Charents' Arch, also known as Arch of Charents or Arch of Ararat (Չարենցի կամար) is a monument and tourist attraction erected in 1957 and dedicated to the Armenian poet Yeghishe Charents. The monument is located 1500 m high in the village of Voghjaberd in the Kotayk Province of Armenia.

==Design==
The person who created the arch was Rafayel Israyelian. He decided to make the arch out of basalt for the exterior and the native orange tuff for the interior. The monument was also made in a rectangular shape with its dimensions being 5.5 x 10 m and a height of 5 m. The arch itself also has a radius of 3.5 m.

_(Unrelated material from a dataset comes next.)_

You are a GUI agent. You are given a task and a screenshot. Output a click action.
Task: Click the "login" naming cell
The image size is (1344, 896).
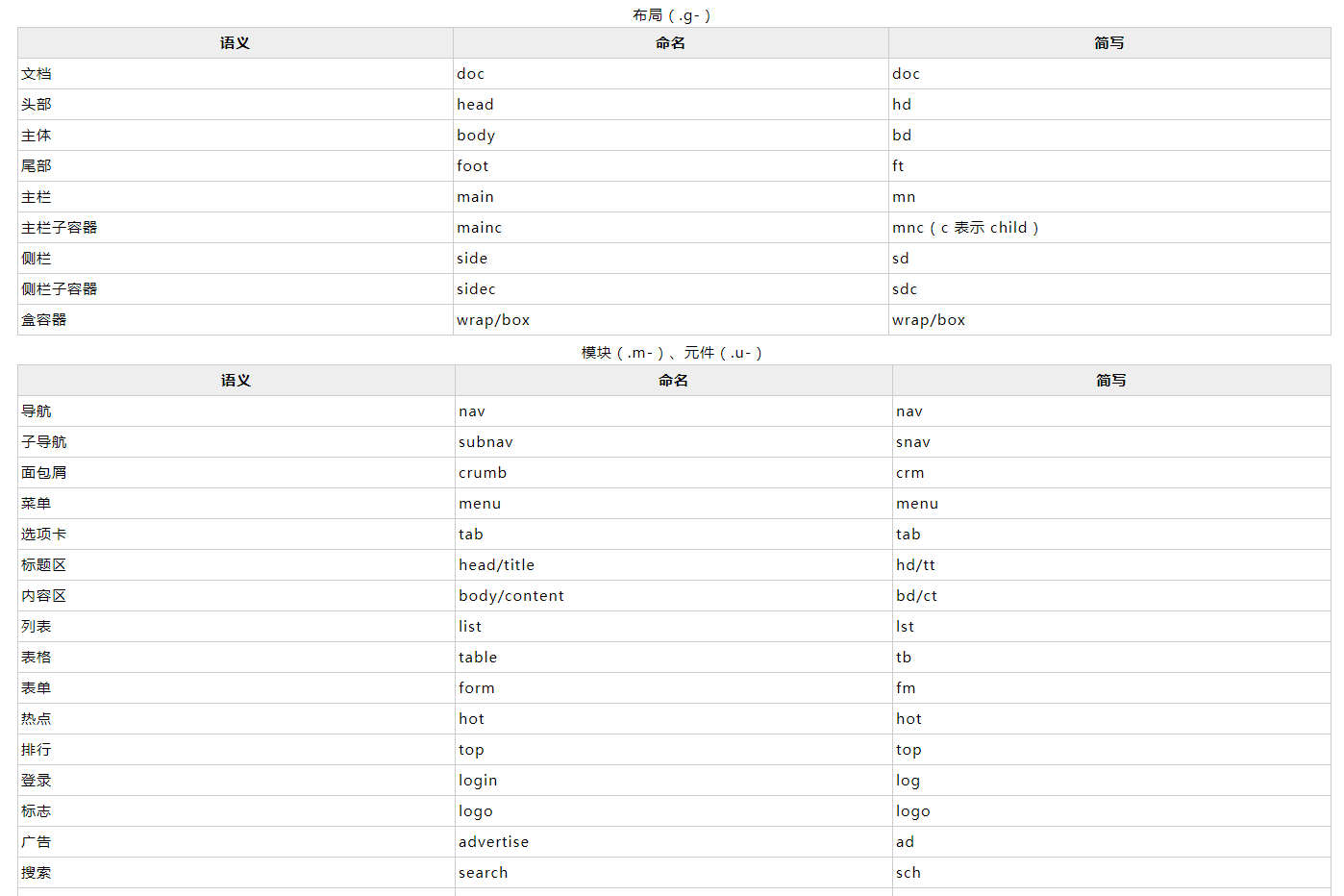coord(478,781)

The arch has a quote from Charents poem named "I Love My Sweet Armenia's..." engraved in it, which says:

"There is no summit as snow-white as that of lofty Ararat;

Like an inaccessible path to glory, I love my Mount Masis!"

==History==
The place where the arch was built was known to be one of Charents favourite places. It was at a point where people thought that he had been shot and buried at this location. The idea of the arch came to Israelyan as he was visiting the Garni-Geghard road, when he went and climbed the hill and was so surprised of the view that he decided to build the arch there. The arch was completed and erected in 1957.

==Significance==
The monument is significant due to its view of places important to Armenia, with the main ones being Mount Ararat and Yerevan.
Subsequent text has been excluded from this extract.